Co-sponsored with the Fairbank Center for Chinese Studies
Taxation is regarded as an important dynamic in state building, and plays a crucial role in driving the process of bureaucratization. However, this process could be contradictory under certain circumstances. Through an in-depth examination of taxation and state building in rural China, we find that the state strategically uses different institutional building strategies in different periods to penetrate the rural society for different purposes. We develop a two by two matrix by combining concentration and centralization, as a typology of micro institutional building strategies, to describe the evolution of institutional strategies and cadre’s roles. Specifically, we find that after the market transition in 1980s and 1990s, the tax state transition, especially the abolition of agricultural taxes in early 2000s, marks a transition from penetration for extraction to non-penetration with non-extraction. Using unique datasets which combines individual, village and county/province level data, we focus on the dynamic on the role of village cadres which reflects the evolution of institutional strategies.
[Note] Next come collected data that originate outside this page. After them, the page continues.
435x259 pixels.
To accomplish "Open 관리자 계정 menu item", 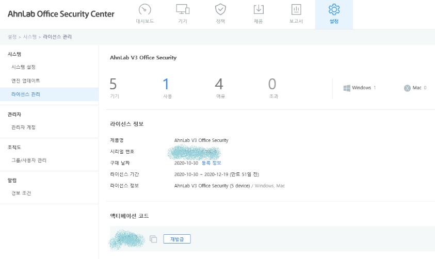I will tap(23, 127).
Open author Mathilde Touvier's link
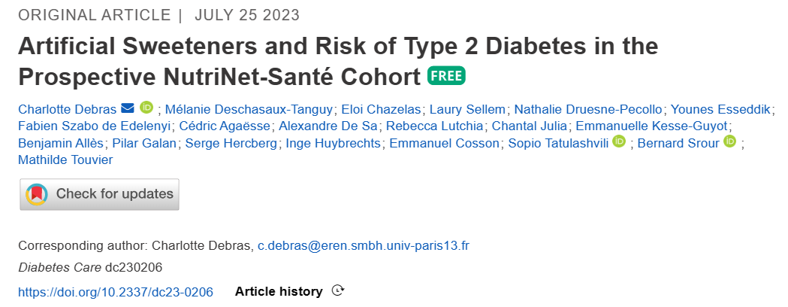The image size is (788, 307). [x=65, y=159]
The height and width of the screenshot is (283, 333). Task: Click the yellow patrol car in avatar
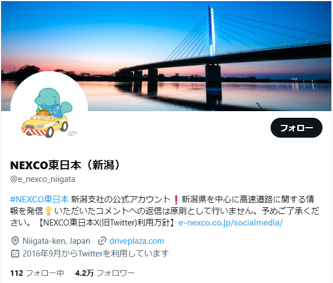coord(45,124)
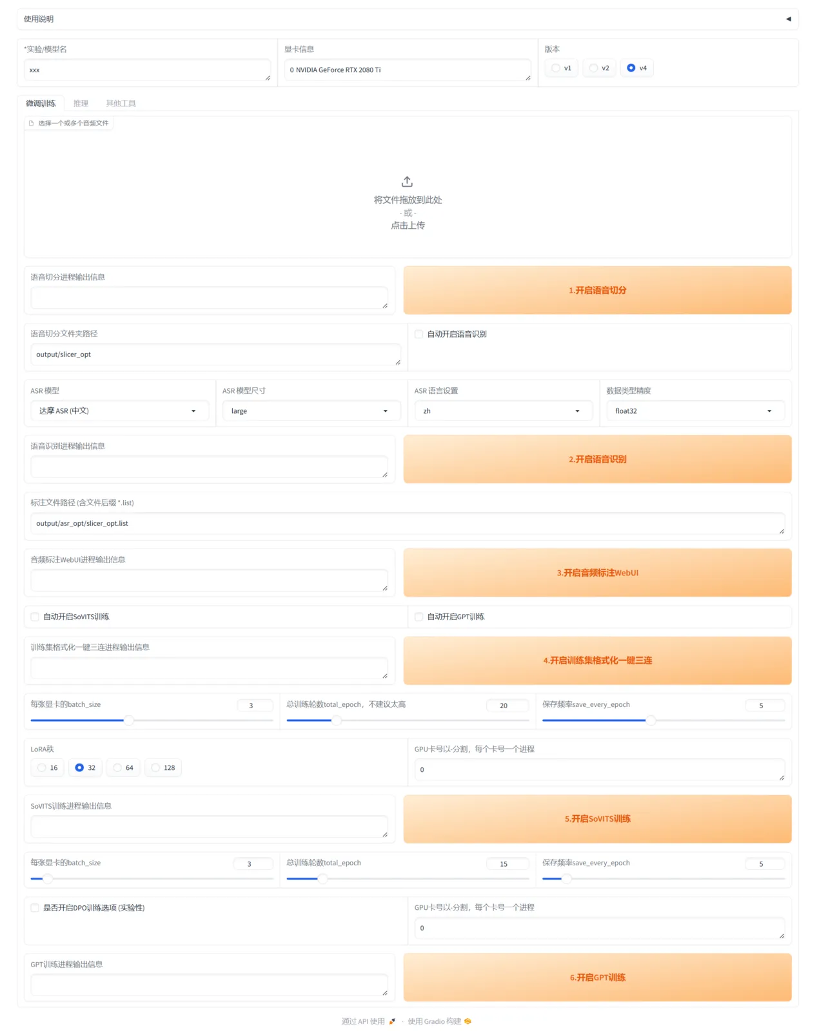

We test the hypotheses of village cadres’ income (dis)advantage before and after abolition of agriculture taxes which depended on village or upper-level government fiscal conditions, respectively. We find that before the tax state transition village cadres as tax farmers had income advantages over ordinary peasants regardless the village and county fiscal conditions. But after the transition they turned to semi-bureaucrats and lost their income advantage in most regions all over China. They only held advantages in those fiscally-rich regions. This research indicates that the state building in rural China is associated with the ending of taxation power rather than a development of taxation capacity which led to state involution. This study contributes to taxation and state building literature by revealing this contradiction, and complement to the market transition debate by bringing taxation back in.